> [TASK PROMPT]: Find "Play Episode (370, 368)" in the material below, then copy that line and every subsequent line to the end, exactly.

START PROVIDED RECORDS

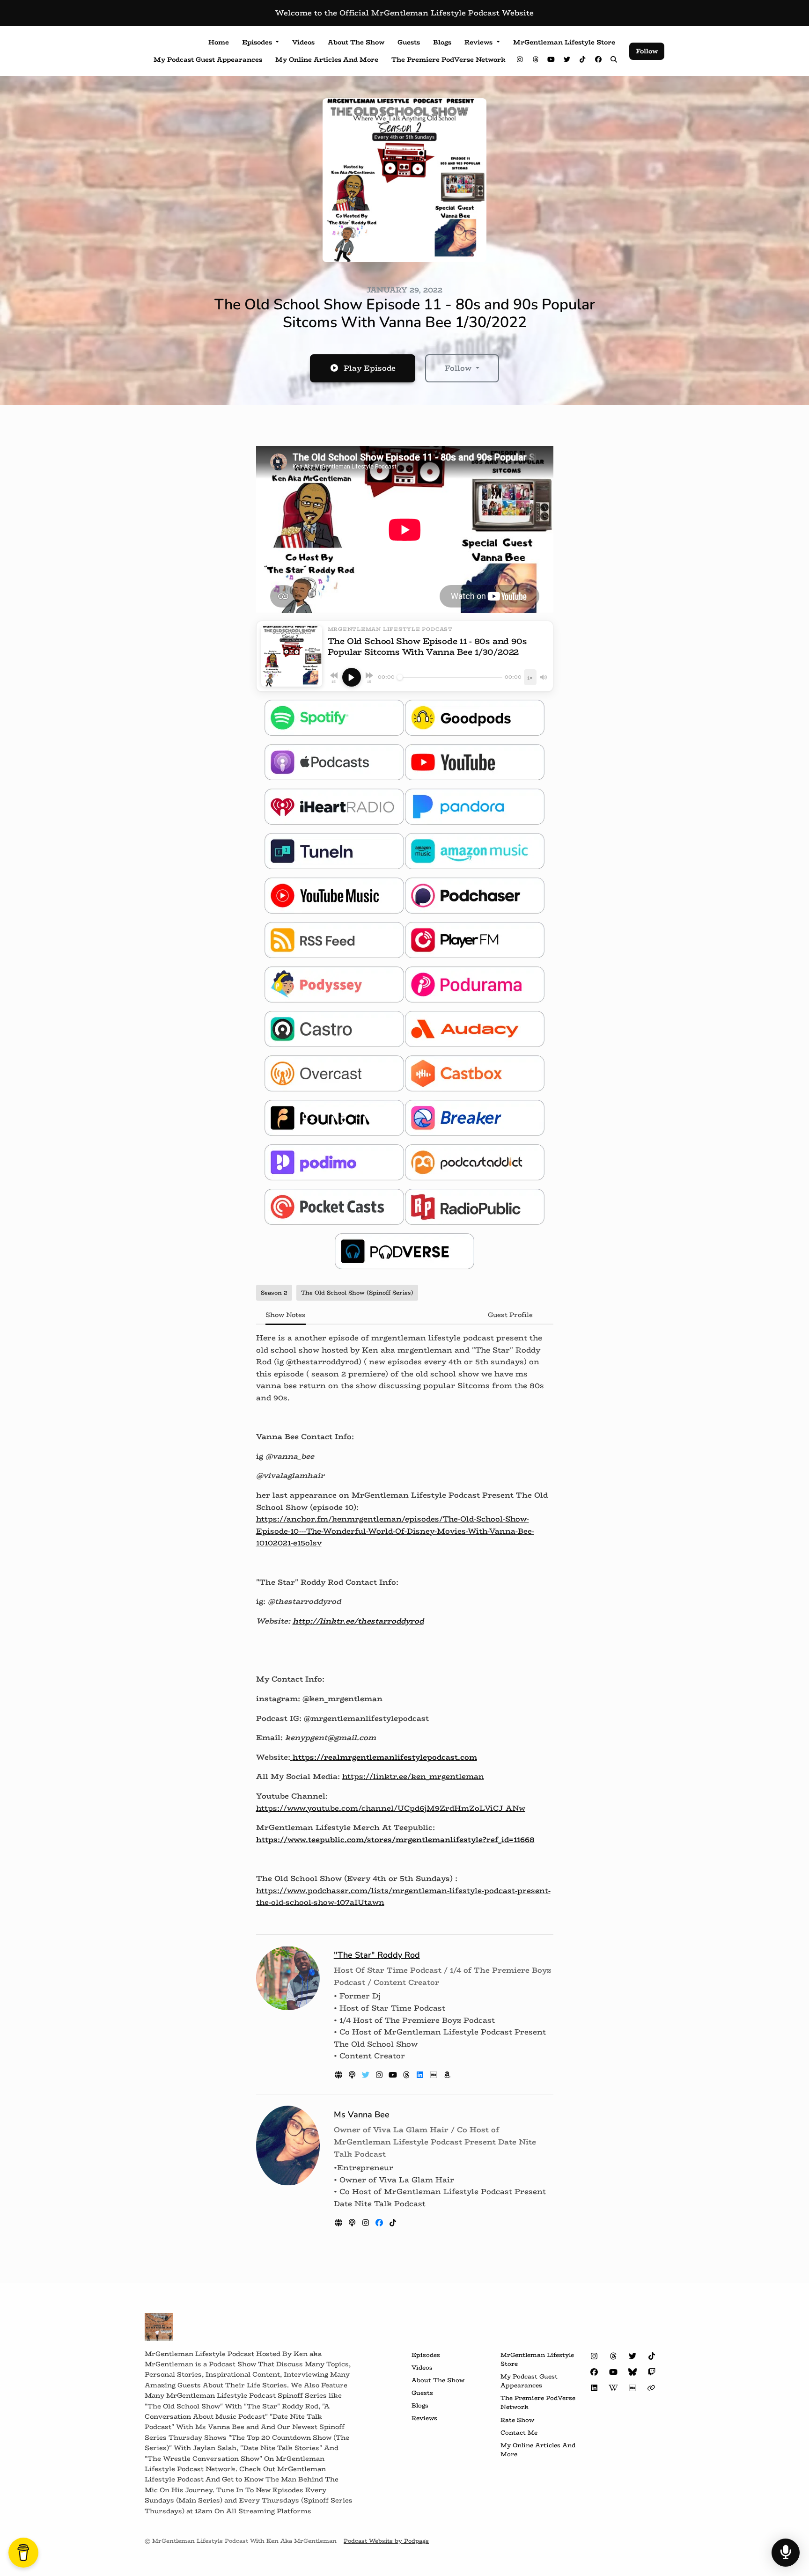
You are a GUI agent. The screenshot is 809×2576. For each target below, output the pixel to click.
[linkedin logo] (421, 2075)
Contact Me (518, 2432)
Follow (647, 51)
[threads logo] (407, 2075)
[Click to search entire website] (614, 59)
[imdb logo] (435, 2075)
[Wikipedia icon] (613, 2388)
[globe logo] (340, 2075)
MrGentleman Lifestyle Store (564, 42)
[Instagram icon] (594, 2356)
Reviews (479, 42)
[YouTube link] (551, 59)
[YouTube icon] (613, 2372)
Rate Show (517, 2419)
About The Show (356, 42)
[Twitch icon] (651, 2372)
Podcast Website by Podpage (386, 2540)
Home (218, 42)
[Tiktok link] (583, 59)
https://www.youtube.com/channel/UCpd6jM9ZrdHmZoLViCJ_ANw (390, 1808)
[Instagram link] (520, 59)
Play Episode (370, 368)
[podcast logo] (353, 2075)
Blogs (442, 42)
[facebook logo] (380, 2223)
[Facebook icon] (594, 2372)
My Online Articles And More (326, 59)
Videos (303, 42)
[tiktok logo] (392, 2223)
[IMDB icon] (632, 2388)
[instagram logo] (380, 2075)
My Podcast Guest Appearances (208, 59)
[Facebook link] (598, 59)
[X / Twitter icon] (632, 2356)
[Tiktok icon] (651, 2356)
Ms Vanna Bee (362, 2114)
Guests (408, 42)
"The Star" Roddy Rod (377, 1955)
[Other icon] (652, 2388)
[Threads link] (536, 59)
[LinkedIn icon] (594, 2388)
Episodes (258, 42)
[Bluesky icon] (632, 2372)
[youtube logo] (394, 2075)
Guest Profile (510, 1315)
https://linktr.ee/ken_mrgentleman (413, 1776)
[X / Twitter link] (567, 59)
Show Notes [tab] (285, 1315)
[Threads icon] (613, 2356)
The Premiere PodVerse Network (448, 59)
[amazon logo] (447, 2075)
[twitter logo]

END PROVIDED RECORDS

> [YOUR SOLUTION]:
Play Episode (370, 368)
[podcast logo] (353, 2075)
Blogs (442, 42)
[facebook logo] (380, 2223)
[Facebook icon] (594, 2372)
My Online Articles And More (326, 59)
Videos (303, 42)
[tiktok logo] (392, 2223)
[IMDB icon] (632, 2388)
[instagram logo] (380, 2075)
My Podcast Guest Appearances (208, 59)
[Facebook link] (598, 59)
[X / Twitter icon] (632, 2356)
[Tiktok icon] (651, 2356)
Ms Vanna Bee (362, 2114)
Guests (408, 42)
"The Star" Roddy Rod (377, 1955)
[Other icon] (652, 2388)
[Threads link] (536, 59)
[LinkedIn icon] (594, 2388)
Episodes (258, 42)
[Bluesky icon] (632, 2372)
[youtube logo] (394, 2075)
Guest Profile (510, 1315)
https://linktr.ee/ken_mrgentleman (413, 1776)
[X / Twitter link] (567, 59)
Show Notes [tab] (285, 1315)
[Threads icon] (613, 2356)
The Premiere PodVerse Network (448, 59)
[amazon logo] (447, 2075)
[twitter logo]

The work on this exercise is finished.